Case study
Hermes: a multi-agent coding system running in production
An instruction enters the system. A planning agent scopes the change, then a human decision gate reviews and approves it. A writing agent implements the approved plan, a testing agent checks the result, and the change passes a second human decision gate before it deploys.
Context
Most AI coding tools stop at the suggestion. They draft a snippet and hand the real work, planning, testing, integrating, shipping, back to a person. We wanted to know what it takes to run agents across the full delivery loop in a way an engineering team would actually trust.
Hermes is our answer, and it is live. It is a multi-agent coding system that plans, writes, tests, and deploys software, with human oversight built in at the decision gates that matter.
What we built
A multi-agent architecture where specialised agents handle distinct stages of delivery, planning the change, writing the code, testing it, and moving it toward deployment, coordinated rather than run as one monolithic prompt.
Human oversight at decision gates. Hermes does not run unchecked. The gates are where a person reviews and approves before the system proceeds, so the work stays accountable and reviewable.
LLM orchestration that routes each stage to the right model and keeps outputs structured, so what each agent produces can be checked rather than taken on trust.
A production posture from the start. Hermes is not a demo. It runs live and builds real systems, which means it has to be reliable, observable, and safe to leave running.
Outcome
Hermes is running live today, building production systems with human oversight at the decision gates. It is the clearest proof of how we think about AI agents: not chatbots, but systems that do real work inside a delivery process, with people kept in control where control matters.

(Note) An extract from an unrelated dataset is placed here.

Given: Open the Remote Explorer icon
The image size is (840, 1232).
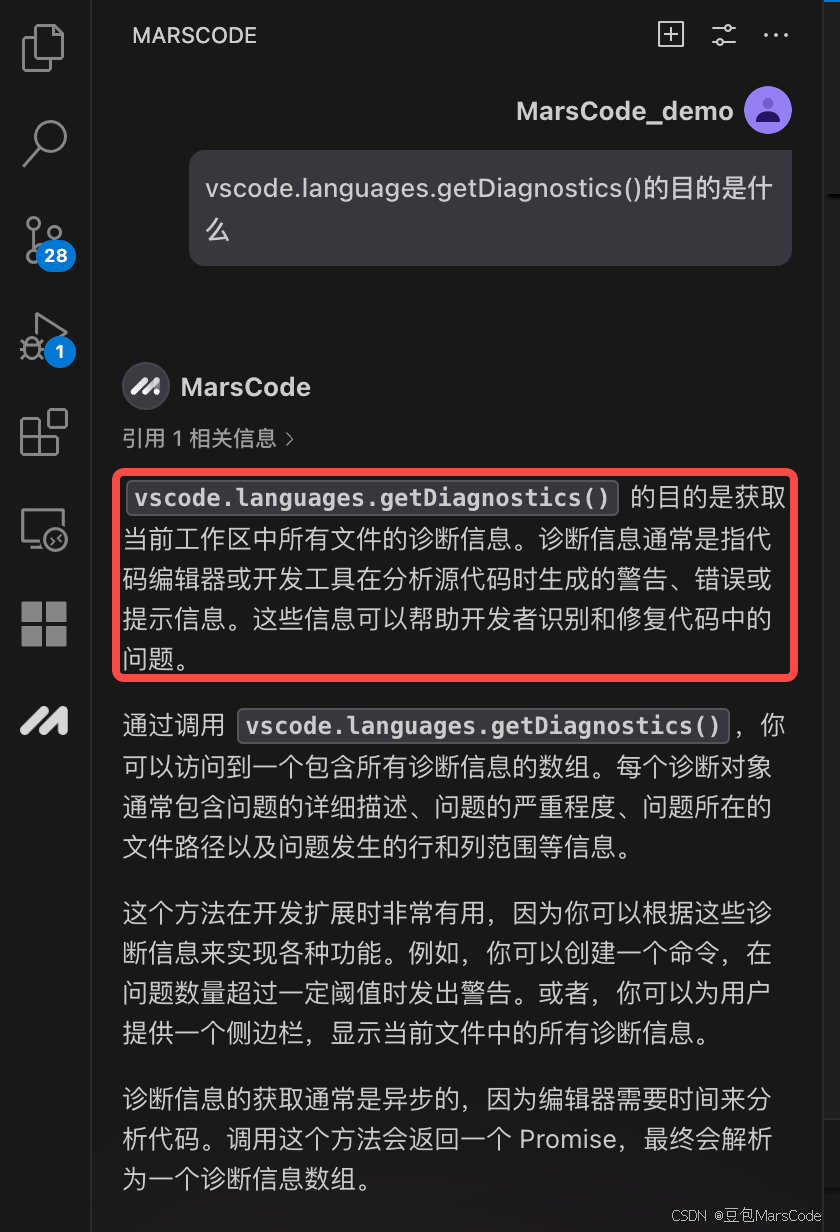Looking at the screenshot, I should click(x=44, y=529).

It is also how we pressure-test what we recommend to clients. The patterns we put into Hermes, multi-agent coordination, structured outputs, human-in-the-loop gates, are the same ones we bring to agent work for regulated firms.
“Hermes runs live, with people at the decision gates. That is the difference between an agent that demos and an agent you can trust in production.”
Built with: multi-agent architecture, LLM orchestration, human-in-the-loop decision gates.